Страница 3 из 5
Не обращая на него внимания, Сондерс уверенно протянул руку второму, чернокожему толстяку лет пятидесяти. Тот автоматически пожал руку — ну что ты будешь делать, рефлексы. На таких мелочах и строится настоящее искусство управления. «Бесконтрольный физический контакт с неизвестным. Да ты уже покойник, парень…», подумал Сондерс.
Полицейский словно услышал его мысли. Рука дернулась освободиться. Поздно: ладонные чипы идентификации схлестнулись в сканировании друг друга гораздо быстрей. Сомнений в победителе быть не могло. Полицейский тут же вытянулся по струнке, разве что голову немного склонил набок, продолжая слушать сообщение своего персонального искина о невероятном статусе человека, который легко прошел оцепление и оказался у них за спиной. Да еще в подвале, и дверь вроде была все время перед глазами…
Сондерс подождал, пока толстяк метнет характерный взгляд на своего партнера. Молодой опустил руки и тоже изобразил морду послушной собаки.

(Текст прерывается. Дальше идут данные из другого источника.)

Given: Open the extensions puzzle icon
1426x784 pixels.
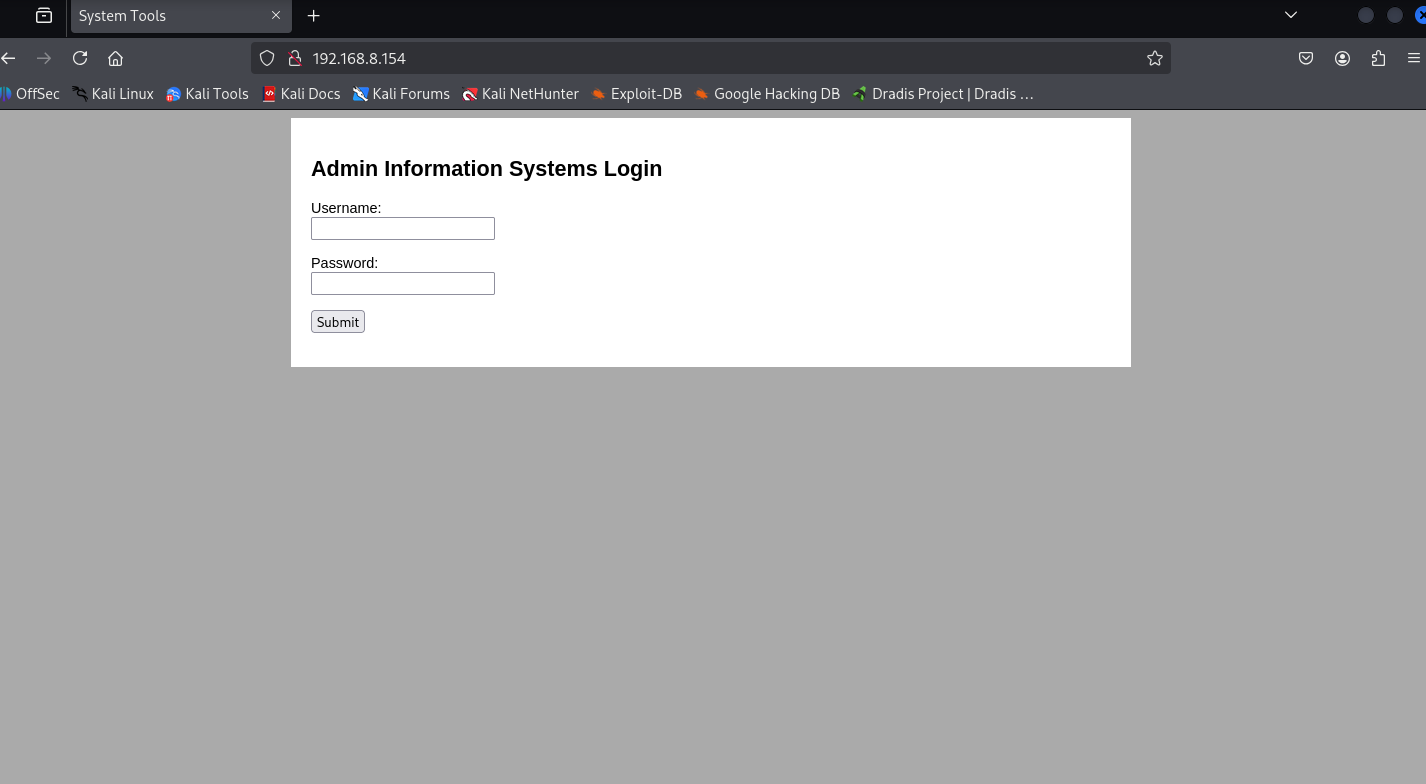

— Почему пятеро? — повторил Сондерс.
— Разрешите доложить, господин полковник… Мы полагаем, четверо скрылись. — Толстяк указал на стол. Там стояли пять стаканов и бутылка. Бутылка пуста, в стаканах налито. Где побольше, где поменьше.
Сондерс шагнул в темный угол подвальной каморки. На стуле среди обломков мебели сидел парень лет двадцати, руки-ноги крепко схвачены черной липучкой.
— У него спрашивали, где сообщники?
— Так он молчит, господин полковник! Может, немой?
— Или вы спрашивать не умеете. — Сондерс наклонился к сидящему, посмотрел в глаза… и резко ткнул паренька двумя пальцами в шею под левым ухом. Арестованный закашлялся, повалившись вперед. Изо рта вылетел белый комок.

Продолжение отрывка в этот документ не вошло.